WHAT YOU NEED TO DO:
Revise the entries below by replacing every occurrence of "Viewport" with "Browser window", and leave all other text unchanged.

DATA EXCERPTS:
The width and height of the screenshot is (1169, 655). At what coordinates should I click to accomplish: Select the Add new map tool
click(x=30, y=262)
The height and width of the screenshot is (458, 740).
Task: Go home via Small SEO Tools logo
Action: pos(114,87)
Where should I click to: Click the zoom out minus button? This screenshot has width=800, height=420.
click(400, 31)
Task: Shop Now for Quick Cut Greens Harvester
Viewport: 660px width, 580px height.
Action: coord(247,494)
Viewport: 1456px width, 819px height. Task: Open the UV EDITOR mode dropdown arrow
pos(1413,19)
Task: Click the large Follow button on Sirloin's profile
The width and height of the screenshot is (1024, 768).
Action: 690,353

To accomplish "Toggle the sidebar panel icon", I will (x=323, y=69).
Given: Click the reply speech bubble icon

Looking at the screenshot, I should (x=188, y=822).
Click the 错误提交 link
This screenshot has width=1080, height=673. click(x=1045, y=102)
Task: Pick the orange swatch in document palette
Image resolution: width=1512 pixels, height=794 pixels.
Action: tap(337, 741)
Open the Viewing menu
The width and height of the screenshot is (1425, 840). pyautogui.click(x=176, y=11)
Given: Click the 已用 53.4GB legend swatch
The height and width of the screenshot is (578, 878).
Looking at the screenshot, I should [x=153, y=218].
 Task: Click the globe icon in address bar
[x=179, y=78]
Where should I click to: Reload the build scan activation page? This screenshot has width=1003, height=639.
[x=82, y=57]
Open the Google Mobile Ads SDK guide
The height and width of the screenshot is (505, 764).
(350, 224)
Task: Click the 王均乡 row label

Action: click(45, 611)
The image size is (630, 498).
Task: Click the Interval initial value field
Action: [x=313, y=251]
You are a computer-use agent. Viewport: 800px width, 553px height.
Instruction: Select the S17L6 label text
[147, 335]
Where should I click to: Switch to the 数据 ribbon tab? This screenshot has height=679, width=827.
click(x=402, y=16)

SOLVED PROBLEM:
The width and height of the screenshot is (1169, 655). At what coordinates should I click to accomplish: Select the Add new map tool
click(x=30, y=262)
The height and width of the screenshot is (458, 740).
Task: Go home via Small SEO Tools logo
Action: pos(114,87)
Where should I click to: Click the zoom out minus button? This screenshot has width=800, height=420.
click(400, 31)
Task: Shop Now for Quick Cut Greens Harvester
Browser window: 660px width, 580px height.
Action: coord(247,494)
Browser window: 1456px width, 819px height. Task: Open the UV EDITOR mode dropdown arrow
pos(1413,19)
Task: Click the large Follow button on Sirloin's profile
The width and height of the screenshot is (1024, 768).
Action: 690,353

To accomplish "Toggle the sidebar panel icon", I will (x=323, y=69).
Given: Click the reply speech bubble icon

Looking at the screenshot, I should (x=188, y=822).
Click the 错误提交 link
This screenshot has width=1080, height=673. click(x=1045, y=102)
Task: Pick the orange swatch in document palette
Image resolution: width=1512 pixels, height=794 pixels.
Action: tap(337, 741)
Open the Viewing menu
The width and height of the screenshot is (1425, 840). pyautogui.click(x=176, y=11)
Given: Click the 已用 53.4GB legend swatch
The height and width of the screenshot is (578, 878).
Looking at the screenshot, I should [x=153, y=218].
 Task: Click the globe icon in address bar
[x=179, y=78]
Where should I click to: Reload the build scan activation page? This screenshot has width=1003, height=639.
[x=82, y=57]
Open the Google Mobile Ads SDK guide
The height and width of the screenshot is (505, 764).
(350, 224)
Task: Click the 王均乡 row label

Action: click(45, 611)
The image size is (630, 498).
Task: Click the Interval initial value field
Action: [x=313, y=251]
You are a computer-use agent. Browser window: 800px width, 553px height.
Instruction: Select the S17L6 label text
[147, 335]
Where should I click to: Switch to the 数据 ribbon tab? This screenshot has height=679, width=827.
click(x=402, y=16)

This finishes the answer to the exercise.